À l’heure actuelle, on ne sait pas si la prise de pouvoir autoproclamée par Haftar relève d’une décision de la direction régionale de l’Est ou d’une demande émanant de ses protecteurs régionaux. Mais en tout état de cause, l’annonce de Haftar ne change rien à la situation dans la région Est, où, depuis 2014, il détient tous les pouvoirs militaires, sécuritaires et exécutifs dans la région Est ; le gouvernement du Premier ministre Abdallah al-Thani n’étant qu’une vitrine politique sans réel pouvoir. Il en va de même pour le parlement de Tobrouk, qui n’a pas pu organiser la moindre session plénière depuis des années. Et rien ne changerait non plus au cas où l’on devait assister à la formation d’un nouveau conseil de gouvernement militaire et d’un nouveau gouvernement sous l’autorité de Haftar.
Unité d’analyse politique
de l’ACRPS
L’Unité d’analyse politique est un département du Arab Center for Research and Policy Studies (Doha) consacré à l’étude de l’actualité dans le monde arabe.
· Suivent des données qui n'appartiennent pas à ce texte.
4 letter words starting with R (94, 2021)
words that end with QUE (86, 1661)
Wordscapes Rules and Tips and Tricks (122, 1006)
Elle vise à produire des analyses pertinentes utiles au public, aux universitaires et aux décideurs politiques de la région et du reste du monde. En fonction des questions débattues, elle fait appel aux contributions de chercheurs et de spécialistes du ACRPS ou de l’extérieur. L’Unité d’analyse politique est responsable de l’édition de trois séries de publications scientifiques rigoureuses : Évaluation de situation, Analyse politique et Analyse de cas.
C’est à la lumière des revers que ses troupes subissent depuis un mois sur plusieurs fronts que doit être analysée la déclaration de Haftar.
Retournement de situation en faveur du GNA
Afin de repousser l’offensive de Haftar et de mettre la capitale à l’abri des tirs de roquette et de mortier qui ont infligé d’importants dommages aux quartiers d’habitation, aux équipements et aux infrastructures de Tripoli et de ses environs, le gouvernement d’union nationale (GNA) de Fayez al-Sarraj a lancé le 26 mars 2020 l’opération militaire Tempête de la paix. Pour le GNA, quelques mois après les initiatives internationales entamées en janvier 2020 par la rencontre de Moscou coordonnée par la Russie et la Turquie.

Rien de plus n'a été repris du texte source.